|Strengthening the Fabric of Society: Population. Capacity Building for Sustainable Development (UNDP - UNFPA, 1996, 53 p.)|
One of the recurrent problems developing country governments continually run into in launching population programmes is the inherent weakness of national, regional and local institutions set up to deal with population and development. Often, population concerns are added onto other programmes, with minimal or no effect. Governments, working together with the donor community, private enterprise and NGOs, can better arrive at a functional approach to implementing population policies; an approach based on a process which is inclusive and not exclusive, and one which is grounded in community involvement.
Governments often have a secret weapon in their struggle to formulate and implement appropriate population policies and programmes: their own people! When communities are made an integral part of a population strategy, from its inception, and are incorporated into the programme, many obstacles to acceptance and participation can be overcome. Motivated, involved communities can accomplish a great deal, both in terms of population programmes and safeguarding natural resources.
One way to enhance public participation in population programmes is through extensive IEC campaigns, designed for different audiences and age groups, which are gender sensitive and actually respond to the diverse needs of various communities.
Formulating population policies should not be done in a policy vacuum. Rather, it should be an organic process involving many sectors of society. One way to achieve this is to establish a lead government agency with a mandate to formulate a national population strategy. In this sense, the process of arriving at a population policy is as important as its outcome. A process which is society-based, involving a wide cross-section of the population, will have greater popular acceptance than policies manufactured behind closed doors by a governing elite.
A number of countries have set up standing committees within their parliaments to take on population issues on a continuing basis. When this process is inclusive, taking into account many different perspectives, better policy recommendations emerge and when better policies are produced they are generally easier to implement.

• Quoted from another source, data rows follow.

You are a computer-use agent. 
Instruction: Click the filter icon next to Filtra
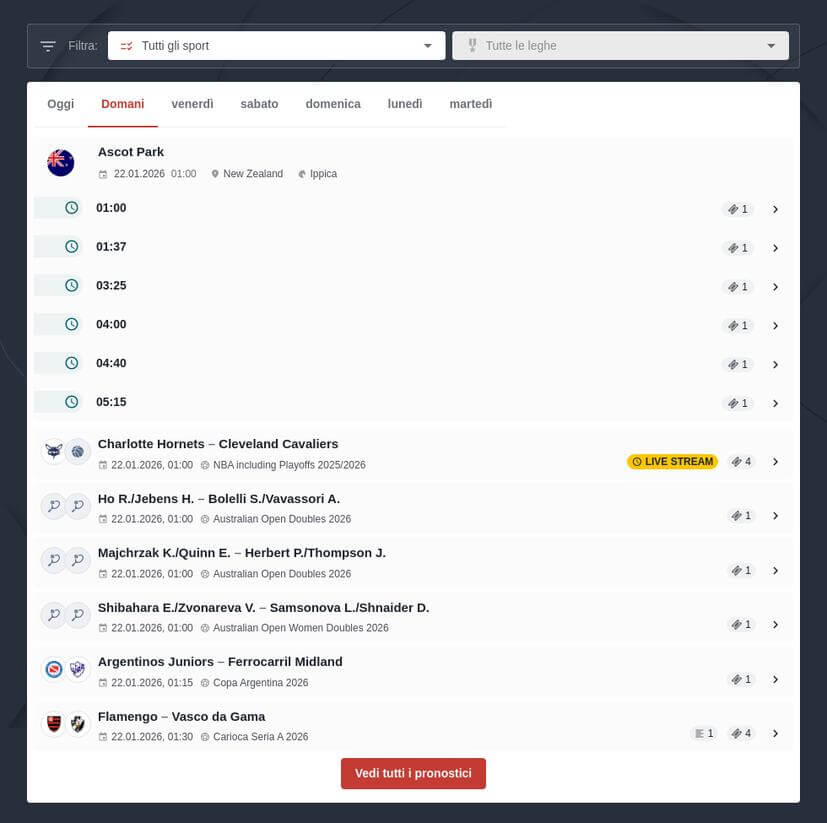pos(48,46)
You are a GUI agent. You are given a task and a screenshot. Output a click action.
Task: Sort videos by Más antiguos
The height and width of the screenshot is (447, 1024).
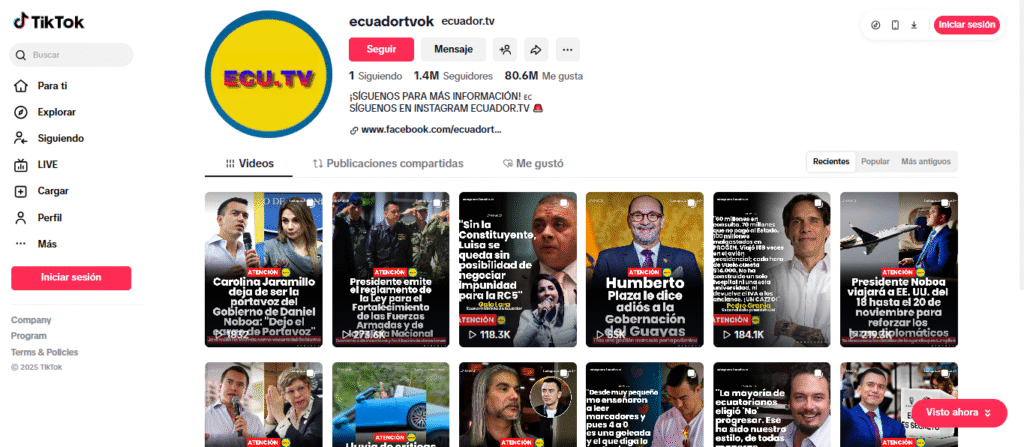tap(925, 161)
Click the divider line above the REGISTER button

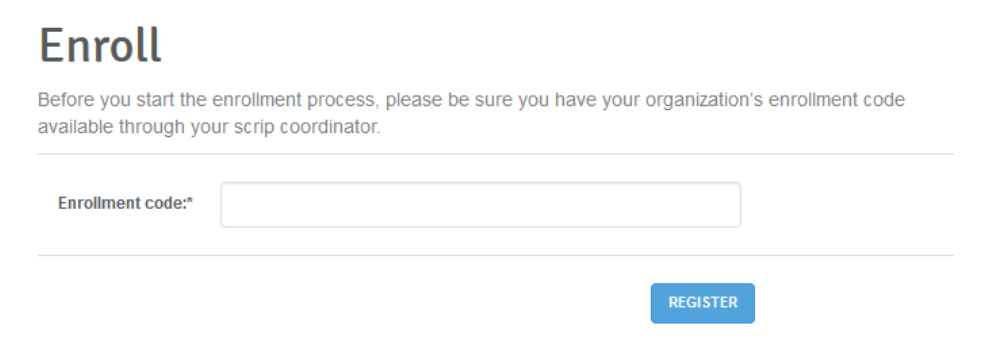point(496,255)
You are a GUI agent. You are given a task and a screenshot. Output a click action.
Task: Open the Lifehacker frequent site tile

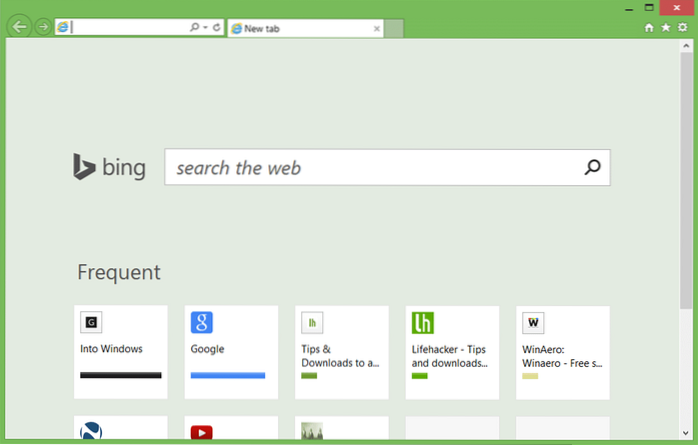tap(451, 351)
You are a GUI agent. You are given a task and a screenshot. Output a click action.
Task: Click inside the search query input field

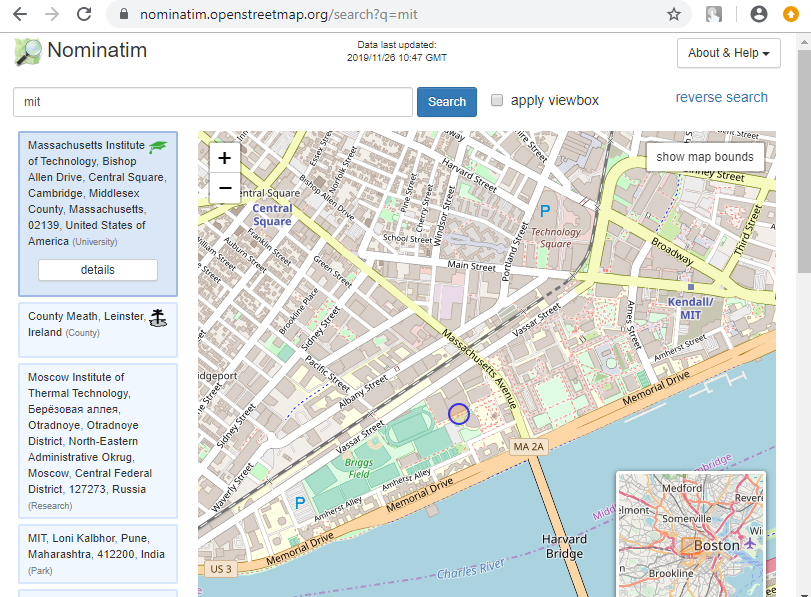pos(210,101)
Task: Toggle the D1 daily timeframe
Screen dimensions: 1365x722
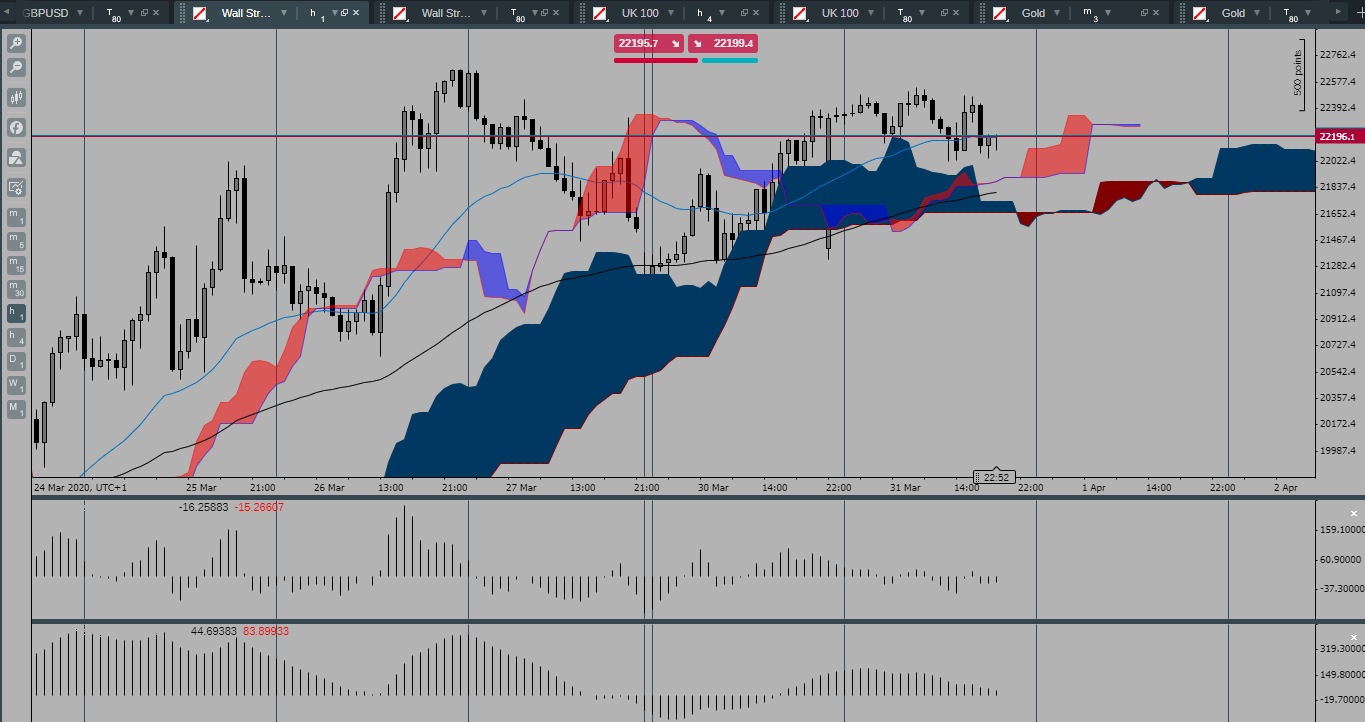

The problem is that too many governments do not have structured ways to formulate and promulgate population policies. One solution, as mentioned before, is to incorporate population concerns into national economic development strategies and programmes. Once population issues are defined and understood by policy makers, then those concerns can be translated into effective policies. Getting to that stage is not easy. Ideally, it requires the capacity to designate a lead national agency to oversee population issues. This agency must have access to appropriate data and have solid links with regional and community organizations and the private sector. It must also have a process to translate recommendations into policies and action plans. This can be done any number of ways, from sending everything through a parliamentary committee, to sending policy recommendations through a national planning agency or even through an interagency task force formed to sift through policy recommendations and make them compatible with overall political, economic and social goals.